Hacker News new | comments | show | ask | jobs | submit login
Go Python, Go: Stream Processing for Python (wallaroolabs.com)
251 points by spooneybarger 10 days ago | hide | past | web | 66 comments | favorite

What about the use of Pony? I did not hear about it before but I do like some of the ideas of the language I read on their website. However, they also state "Pony is pre-1.0. We regularly have releases that involve breaking changes. This lack of stability is plenty of reason for many projects to avoid using Pony." How are you going to deal with that?

I personally work at both Wallaroo Labs and am on the Pony core team. A number of engineers at Wallaroo Labs are committers to Pony. We are active members in the Pony community and a large driver of many of those breaking changes to Pony. At least 3/4 of the breaking changes to Pony over the last 9 months came from us at Wallaroo Labs. From our side it's not particularly problematic to make the occassional update.

"At least 3/4 of the breaking changes to Pony over the last 9 months came from us at Wallaroo Labs." -> And you're proud of yourselves ?!?

(Just kidding of course).

I'm going to be writing a blog post on this, but you inspired me to touch on it a bit.

When we went looking at what we should use to implement Wallaroo, one of the things that appealed to us about Pony was that it was a high-performance actor based runtime that we could help mold. We gave consideration to writing our own implementation in C but, we'd still be working on that rather than talking here on HN now if we had.
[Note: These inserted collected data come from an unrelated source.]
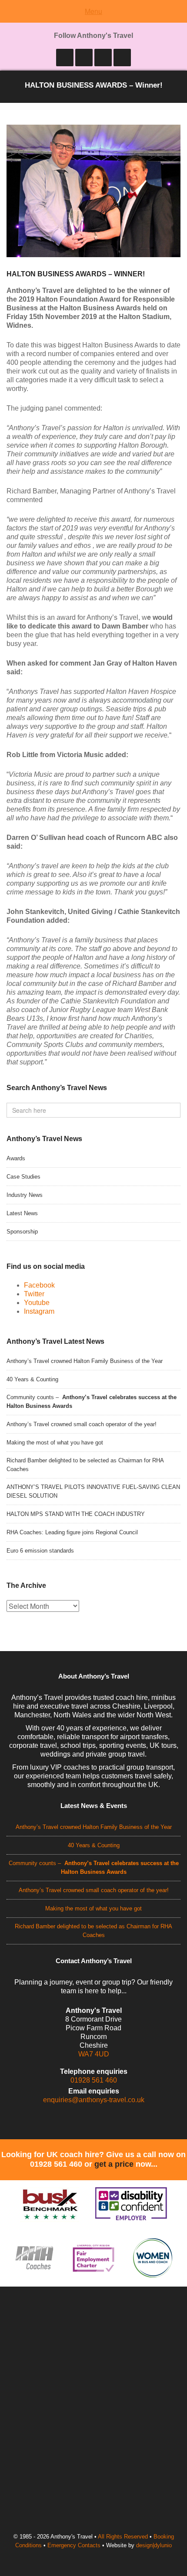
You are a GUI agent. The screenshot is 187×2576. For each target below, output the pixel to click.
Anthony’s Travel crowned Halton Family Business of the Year (85, 1361)
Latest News (22, 1213)
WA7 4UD (93, 2054)
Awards (16, 1158)
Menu (93, 11)
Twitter (34, 1294)
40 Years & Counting (32, 1379)
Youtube (37, 1302)
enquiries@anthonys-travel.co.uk (93, 2100)
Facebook (39, 1285)
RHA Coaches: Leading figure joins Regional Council (72, 1532)
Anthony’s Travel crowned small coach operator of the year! (82, 1424)
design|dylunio (154, 2545)
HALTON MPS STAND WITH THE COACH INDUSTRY (76, 1514)
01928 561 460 (93, 2080)
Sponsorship (22, 1231)
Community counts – (92, 1401)
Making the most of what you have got (55, 1442)
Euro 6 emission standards (40, 1550)
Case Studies (23, 1176)
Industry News (25, 1195)
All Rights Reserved (123, 2536)
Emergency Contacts (73, 2545)
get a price (114, 2164)
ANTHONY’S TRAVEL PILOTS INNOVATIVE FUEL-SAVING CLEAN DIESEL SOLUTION (93, 1491)
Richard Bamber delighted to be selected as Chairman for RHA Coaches (85, 1464)
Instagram (39, 1311)
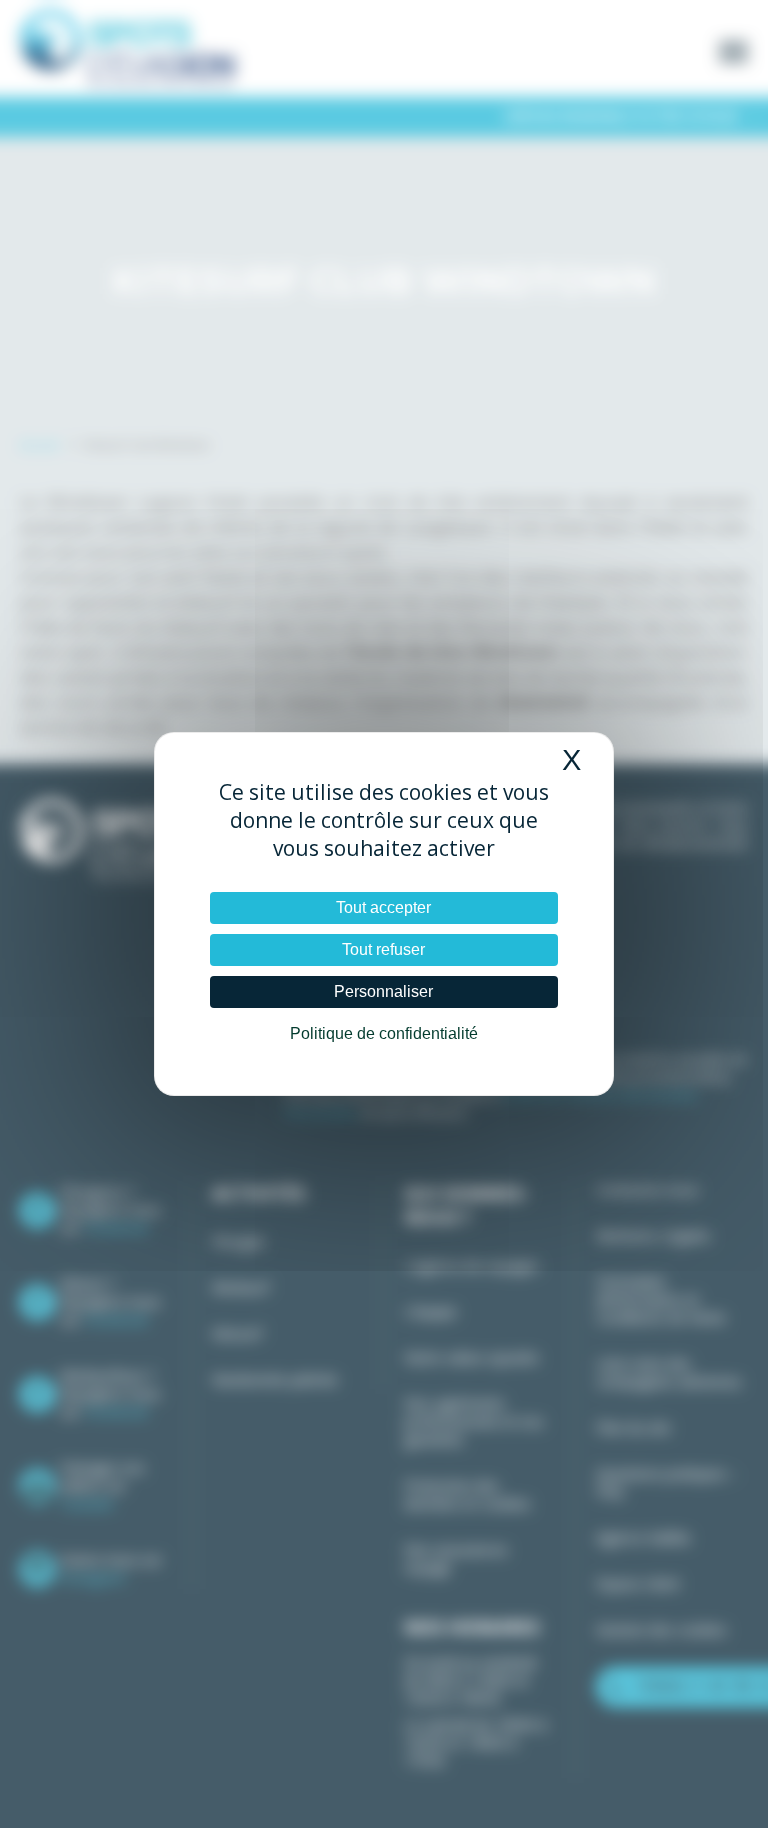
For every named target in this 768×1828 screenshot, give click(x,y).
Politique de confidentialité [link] (384, 1033)
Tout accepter (383, 907)
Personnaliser (383, 991)
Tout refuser (383, 949)
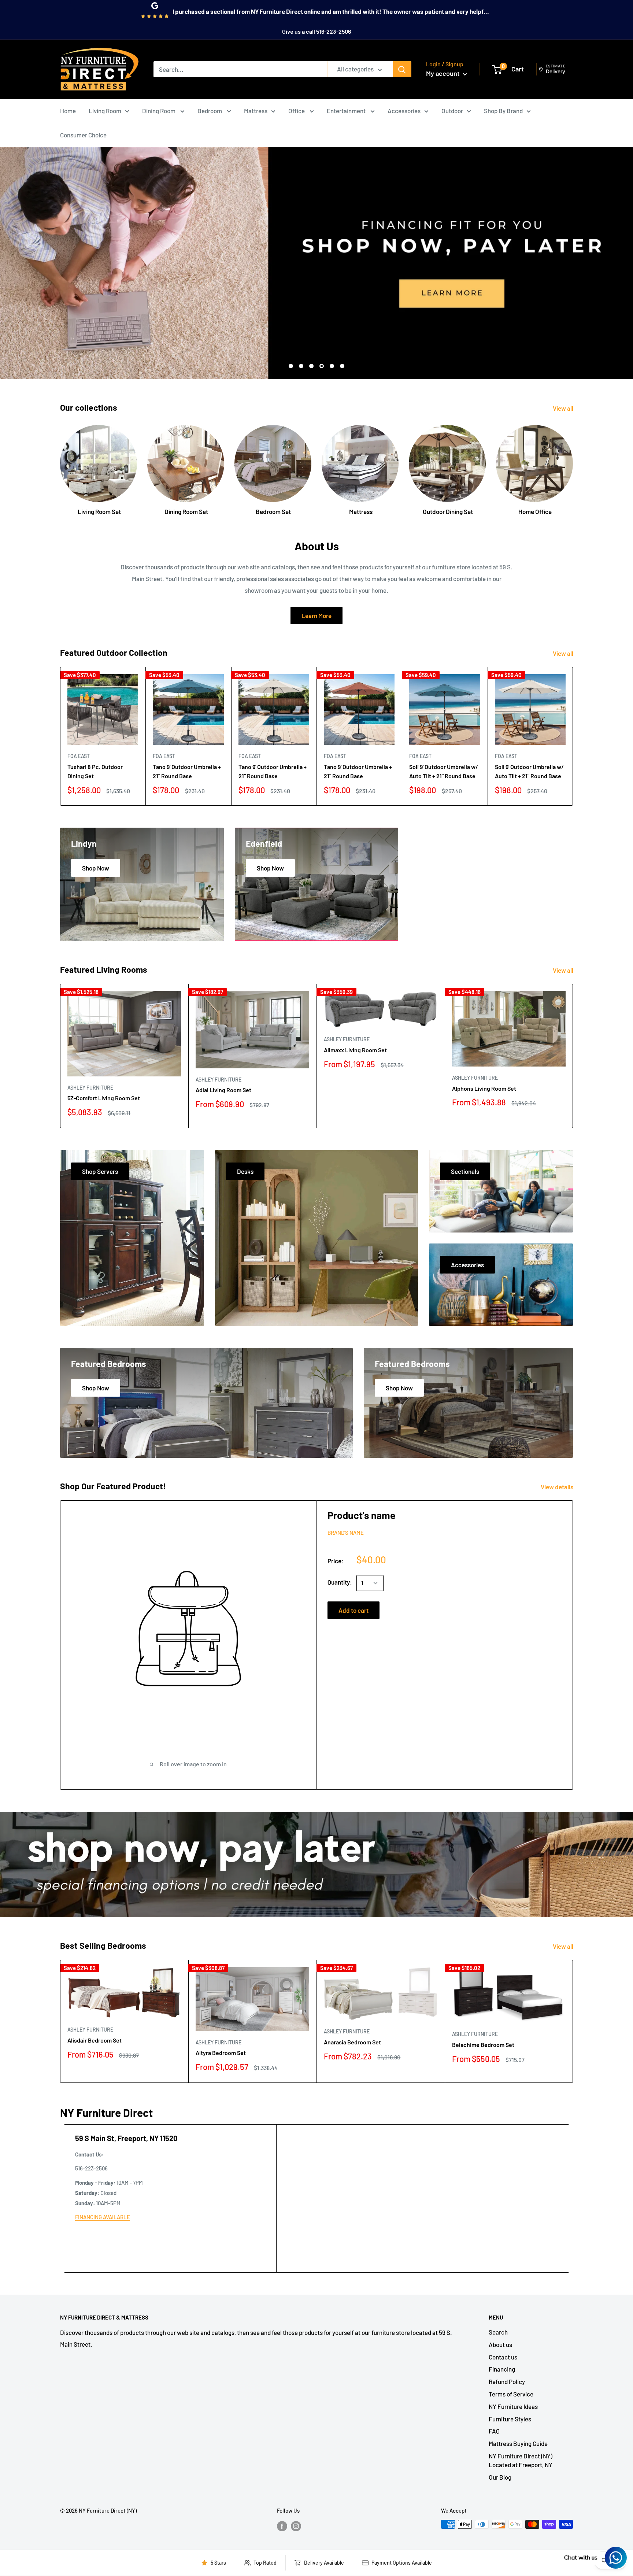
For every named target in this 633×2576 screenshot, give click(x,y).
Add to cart (353, 1610)
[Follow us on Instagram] (296, 2525)
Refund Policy (507, 2381)
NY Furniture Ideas (513, 2406)
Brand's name (345, 1532)
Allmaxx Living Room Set (355, 1049)
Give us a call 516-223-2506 (316, 31)
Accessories (404, 110)
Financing (502, 2369)
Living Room (105, 110)
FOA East (78, 756)
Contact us (503, 2357)
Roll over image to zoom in (193, 1763)
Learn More (316, 615)
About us (500, 2344)
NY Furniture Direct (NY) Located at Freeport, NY (520, 2460)
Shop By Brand (503, 110)
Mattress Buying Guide (518, 2443)
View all (563, 408)
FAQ (494, 2431)
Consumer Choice (83, 134)
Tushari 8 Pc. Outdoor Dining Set (95, 771)
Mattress (255, 110)
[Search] (402, 69)
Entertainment (347, 110)
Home (68, 110)
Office (297, 110)
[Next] (572, 463)
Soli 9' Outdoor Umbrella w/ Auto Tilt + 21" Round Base (443, 771)
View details (557, 1486)
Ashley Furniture (90, 1087)
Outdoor (452, 110)
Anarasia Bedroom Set (352, 2042)
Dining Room (159, 110)
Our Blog (500, 2477)
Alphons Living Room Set (484, 1088)
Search (498, 2332)
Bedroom (210, 110)
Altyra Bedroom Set (221, 2052)
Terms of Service (511, 2394)
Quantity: (339, 1582)
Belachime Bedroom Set (483, 2044)
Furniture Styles (510, 2418)
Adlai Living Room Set (223, 1089)
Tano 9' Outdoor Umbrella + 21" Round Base (187, 771)
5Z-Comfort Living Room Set (103, 1097)
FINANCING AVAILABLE (102, 2217)
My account (443, 73)
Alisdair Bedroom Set (94, 2040)
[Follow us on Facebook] (282, 2525)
Pony has gotten us quite a bit. The runtime was used for a number of production projects at one of the major banks so we knew that while there might be some bugs (what code doesn't have them) that we could use it to jumpstart our process.

I gave a talk about Pony and its relation to Wallaroo where I put out the figure of 18 months. I think that as a wild ass guess, using the Pony runtime saved us about 18 months of work to build the foundation we want/need for Wallaroo.

Speaking as a member of the Wallaroo Labs team, it's really nice to have a community based project that you can help mold and grow with. It's been a boon to us as a small development shop in a way that either writing from scratch ourselves or using an existing more widely used runtime wouldn't be.

Speaking as a Pony core team member, I encourage other companies who think they could benefit from a high-performance actor based runtime to have a look at Pony. You could have a large hand in shaping it into the runtime that you need.

There are quite a interesting ideas floating on Quora about Pony[1]. Unfortunately, after the demise of Casualty where the original authors worked, the language didn't seem to go anywhere.

[1]: https://www.quora.com/What-is-your-experience-with-using-Pon...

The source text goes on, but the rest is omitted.